Women Religious: Few Options Left
By Dr. Jeff Mirus ( bio - articles - email ) | Sep 17, 2009
As reported by Catholic World News on April 16th, the Vatican is conducting a doctrinal investigation of the Leadership Conference of Women Religious. For the past forty years, the LCWR has deliberately shaped religious life along a path of dissent and apostasy, emerging now finally as an advocacy group for “post-Christian” patterns of life.
It is difficult to imagine how the Vatican has allowed the manifest rebellion and catastrophic decline of female religious communities in the United States to continue for so long. It has been apparent from the first that women religious were hardest hit by the upheaval in values caused by “sexual liberation” and the rapid secularization of culture beginning in the 1960s. Indeed, the fundamentally anti-Christian commitments of many mainstream religious communities was already crystal clear by the 1970s, and after a long generation of ignoring and resisting every effort of the Vatican to bring order out of the chaos, the LCWR—which has always represented the vanguard of the deChristianization of religious life—is finally openly admitting that it is giving up not only on the Church but on Christ Himself.
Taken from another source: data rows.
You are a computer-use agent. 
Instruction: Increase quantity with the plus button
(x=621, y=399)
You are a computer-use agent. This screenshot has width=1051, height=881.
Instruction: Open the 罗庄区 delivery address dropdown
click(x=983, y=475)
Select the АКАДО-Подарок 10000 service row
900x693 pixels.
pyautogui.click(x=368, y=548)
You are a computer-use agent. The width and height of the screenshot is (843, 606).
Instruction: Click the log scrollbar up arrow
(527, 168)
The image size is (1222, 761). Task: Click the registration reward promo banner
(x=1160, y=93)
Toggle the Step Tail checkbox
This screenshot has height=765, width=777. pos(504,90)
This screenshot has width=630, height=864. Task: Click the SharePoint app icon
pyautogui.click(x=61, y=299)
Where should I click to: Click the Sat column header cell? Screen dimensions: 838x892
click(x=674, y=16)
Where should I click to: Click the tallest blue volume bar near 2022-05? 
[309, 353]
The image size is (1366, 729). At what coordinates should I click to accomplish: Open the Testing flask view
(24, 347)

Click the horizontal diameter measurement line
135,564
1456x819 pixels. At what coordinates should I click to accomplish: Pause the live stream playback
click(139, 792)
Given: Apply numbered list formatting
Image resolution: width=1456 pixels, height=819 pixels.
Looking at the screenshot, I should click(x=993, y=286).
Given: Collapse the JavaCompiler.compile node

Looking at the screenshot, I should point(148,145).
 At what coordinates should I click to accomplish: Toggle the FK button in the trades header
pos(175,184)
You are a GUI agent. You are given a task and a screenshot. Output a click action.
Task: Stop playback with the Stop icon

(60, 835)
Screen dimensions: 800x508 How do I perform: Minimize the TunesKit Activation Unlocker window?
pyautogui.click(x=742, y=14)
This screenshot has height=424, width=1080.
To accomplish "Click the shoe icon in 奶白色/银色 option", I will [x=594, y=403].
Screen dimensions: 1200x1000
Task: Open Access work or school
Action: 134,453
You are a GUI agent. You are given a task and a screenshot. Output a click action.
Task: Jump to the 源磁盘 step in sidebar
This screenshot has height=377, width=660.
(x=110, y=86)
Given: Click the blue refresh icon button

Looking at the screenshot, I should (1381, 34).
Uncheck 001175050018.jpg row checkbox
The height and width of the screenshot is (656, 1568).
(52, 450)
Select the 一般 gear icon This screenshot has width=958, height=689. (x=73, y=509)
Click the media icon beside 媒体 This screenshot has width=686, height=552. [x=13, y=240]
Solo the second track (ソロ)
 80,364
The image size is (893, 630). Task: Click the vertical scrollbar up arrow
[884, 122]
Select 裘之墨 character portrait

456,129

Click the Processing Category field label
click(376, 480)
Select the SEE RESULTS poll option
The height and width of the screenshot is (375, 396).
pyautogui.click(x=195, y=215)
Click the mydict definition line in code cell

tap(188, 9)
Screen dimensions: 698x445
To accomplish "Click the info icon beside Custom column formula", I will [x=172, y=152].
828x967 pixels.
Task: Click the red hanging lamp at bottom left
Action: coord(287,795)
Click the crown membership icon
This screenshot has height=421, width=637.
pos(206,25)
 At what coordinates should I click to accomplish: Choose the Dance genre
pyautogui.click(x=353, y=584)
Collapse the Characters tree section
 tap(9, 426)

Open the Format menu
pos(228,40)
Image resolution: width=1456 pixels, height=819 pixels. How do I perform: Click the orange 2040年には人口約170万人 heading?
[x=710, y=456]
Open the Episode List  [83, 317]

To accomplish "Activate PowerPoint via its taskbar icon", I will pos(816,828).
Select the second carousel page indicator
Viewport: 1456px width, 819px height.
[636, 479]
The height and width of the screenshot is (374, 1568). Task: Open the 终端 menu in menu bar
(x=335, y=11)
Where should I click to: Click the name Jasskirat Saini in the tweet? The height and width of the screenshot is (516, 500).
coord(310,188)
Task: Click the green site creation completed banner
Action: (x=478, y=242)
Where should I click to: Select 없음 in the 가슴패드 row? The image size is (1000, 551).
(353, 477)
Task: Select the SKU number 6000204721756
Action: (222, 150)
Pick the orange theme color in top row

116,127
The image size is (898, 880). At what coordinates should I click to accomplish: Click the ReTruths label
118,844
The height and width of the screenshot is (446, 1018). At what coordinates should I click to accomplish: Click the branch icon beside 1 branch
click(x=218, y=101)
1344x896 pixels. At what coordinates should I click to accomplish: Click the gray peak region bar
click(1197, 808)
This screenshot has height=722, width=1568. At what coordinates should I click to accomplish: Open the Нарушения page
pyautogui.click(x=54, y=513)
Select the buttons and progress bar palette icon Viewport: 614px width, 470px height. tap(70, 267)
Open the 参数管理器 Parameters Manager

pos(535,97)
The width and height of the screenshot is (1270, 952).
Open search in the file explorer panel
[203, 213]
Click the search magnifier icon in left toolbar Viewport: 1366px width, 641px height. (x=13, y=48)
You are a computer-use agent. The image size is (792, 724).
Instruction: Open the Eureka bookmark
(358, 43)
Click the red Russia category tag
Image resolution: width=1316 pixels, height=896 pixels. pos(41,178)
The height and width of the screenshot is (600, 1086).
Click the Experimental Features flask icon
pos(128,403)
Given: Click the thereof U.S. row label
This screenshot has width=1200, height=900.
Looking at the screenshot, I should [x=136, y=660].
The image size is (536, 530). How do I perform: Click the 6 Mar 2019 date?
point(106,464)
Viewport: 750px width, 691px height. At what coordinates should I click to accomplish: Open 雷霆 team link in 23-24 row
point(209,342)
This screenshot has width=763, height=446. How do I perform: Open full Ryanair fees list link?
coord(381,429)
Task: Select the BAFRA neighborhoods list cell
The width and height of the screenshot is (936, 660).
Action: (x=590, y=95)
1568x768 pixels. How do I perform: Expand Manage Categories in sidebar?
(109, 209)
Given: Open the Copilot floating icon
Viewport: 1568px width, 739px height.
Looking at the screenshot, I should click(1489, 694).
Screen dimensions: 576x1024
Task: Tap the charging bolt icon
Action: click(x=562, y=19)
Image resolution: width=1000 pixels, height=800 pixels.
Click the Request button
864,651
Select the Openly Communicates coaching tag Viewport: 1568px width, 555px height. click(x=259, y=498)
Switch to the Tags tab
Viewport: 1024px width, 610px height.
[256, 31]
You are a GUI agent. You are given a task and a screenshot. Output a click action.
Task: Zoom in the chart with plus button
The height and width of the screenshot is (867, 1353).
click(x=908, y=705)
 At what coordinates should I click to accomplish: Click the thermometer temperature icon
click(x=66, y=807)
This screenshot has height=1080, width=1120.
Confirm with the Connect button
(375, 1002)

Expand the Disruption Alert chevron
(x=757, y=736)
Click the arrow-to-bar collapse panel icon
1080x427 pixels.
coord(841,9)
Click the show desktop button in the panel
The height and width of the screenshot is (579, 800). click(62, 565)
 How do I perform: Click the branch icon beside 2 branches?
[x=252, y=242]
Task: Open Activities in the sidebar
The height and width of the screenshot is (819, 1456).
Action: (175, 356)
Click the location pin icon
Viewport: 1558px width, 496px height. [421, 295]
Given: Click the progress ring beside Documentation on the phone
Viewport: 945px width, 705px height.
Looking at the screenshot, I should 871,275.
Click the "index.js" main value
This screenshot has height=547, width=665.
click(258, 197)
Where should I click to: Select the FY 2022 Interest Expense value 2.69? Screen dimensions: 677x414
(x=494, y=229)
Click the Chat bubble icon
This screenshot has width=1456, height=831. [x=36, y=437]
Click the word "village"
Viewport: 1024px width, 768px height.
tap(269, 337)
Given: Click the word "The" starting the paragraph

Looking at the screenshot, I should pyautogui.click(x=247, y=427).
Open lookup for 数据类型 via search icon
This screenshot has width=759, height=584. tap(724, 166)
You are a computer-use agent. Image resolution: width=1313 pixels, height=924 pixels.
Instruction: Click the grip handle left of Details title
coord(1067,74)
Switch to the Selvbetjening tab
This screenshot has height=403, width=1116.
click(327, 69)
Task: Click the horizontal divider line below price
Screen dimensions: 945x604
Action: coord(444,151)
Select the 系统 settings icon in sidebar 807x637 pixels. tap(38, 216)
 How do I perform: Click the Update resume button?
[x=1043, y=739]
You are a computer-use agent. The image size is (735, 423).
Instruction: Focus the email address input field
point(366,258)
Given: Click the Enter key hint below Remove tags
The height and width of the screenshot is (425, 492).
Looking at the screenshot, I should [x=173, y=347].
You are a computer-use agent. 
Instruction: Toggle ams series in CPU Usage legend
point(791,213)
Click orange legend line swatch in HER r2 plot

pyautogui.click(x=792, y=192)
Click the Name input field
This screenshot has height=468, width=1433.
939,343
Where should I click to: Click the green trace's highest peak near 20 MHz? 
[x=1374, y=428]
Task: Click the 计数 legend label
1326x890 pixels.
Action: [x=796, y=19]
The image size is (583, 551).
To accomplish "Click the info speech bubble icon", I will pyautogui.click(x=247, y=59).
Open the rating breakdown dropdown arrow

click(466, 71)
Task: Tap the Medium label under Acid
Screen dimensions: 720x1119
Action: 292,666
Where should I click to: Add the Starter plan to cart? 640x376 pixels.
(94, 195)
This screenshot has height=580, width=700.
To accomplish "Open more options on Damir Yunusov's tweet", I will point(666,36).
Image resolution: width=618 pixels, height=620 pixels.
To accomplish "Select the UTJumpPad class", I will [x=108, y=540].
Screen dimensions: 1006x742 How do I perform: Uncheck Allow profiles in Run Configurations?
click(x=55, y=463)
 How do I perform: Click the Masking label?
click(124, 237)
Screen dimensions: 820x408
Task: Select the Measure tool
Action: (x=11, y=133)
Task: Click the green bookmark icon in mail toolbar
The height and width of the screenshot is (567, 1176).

The sordid history of the LCWR has been cogently recounted by Ann Carey in a fine article in the July 2009 issue of Catholic World Report: Post-Christian Sisters. If you read it, you’ll gasp again at the monumental failure of discipline on the part of Church leadership over the same long generation. This consistent failure to discipline is a scandal of huge proportions in itself, as I have often noted. What might have been handled far more simply, and with the support of many women religious, in the early 1970’s will now be almost impossible to manage without allowing many communities to die, or indeed actively suppressing them.
It has long since been obvious that the Leadership Conference of Women Religious should be disbanded (which, even if it persisted in its defiance, would eliminate its official connection with the Church). It is noteworthy that the doctrinal investigation of the LCWR is proceeding at the same time as the Apostolic Visitation of female religious communities. Readers may recall that two major visitations of American seminaries did help to get priestly formation back on track, but the biggest problems there continue to be with (male) religious institutes. The fact is that ecclesiastical governance and infrastructure facilitates responsiveness to Rome on the part of bishops far more than on the part of religious superiors. Moreover, typical dioceses never became as sick as female religious communities. One wonders, therefore, whether some limbs will have to be amputated to preserve the life of the body as a whole.
In 1992 Rome set up an alternative Council of Major Superiors of Women Religious to accommodate those who could no longer stomach the LCWR. The fact that only ten percent of female orders have since affiliated with the CMSWR is an outrageous testimony to the scope of the problem, though one would love to know what percentage of religious under age 40 are represented by that ten percent. Sadly, as has been typical in our time, what Rome has failed to do has made things worse. In the matter of women religious, Pope Benedict XVI may now have few options left.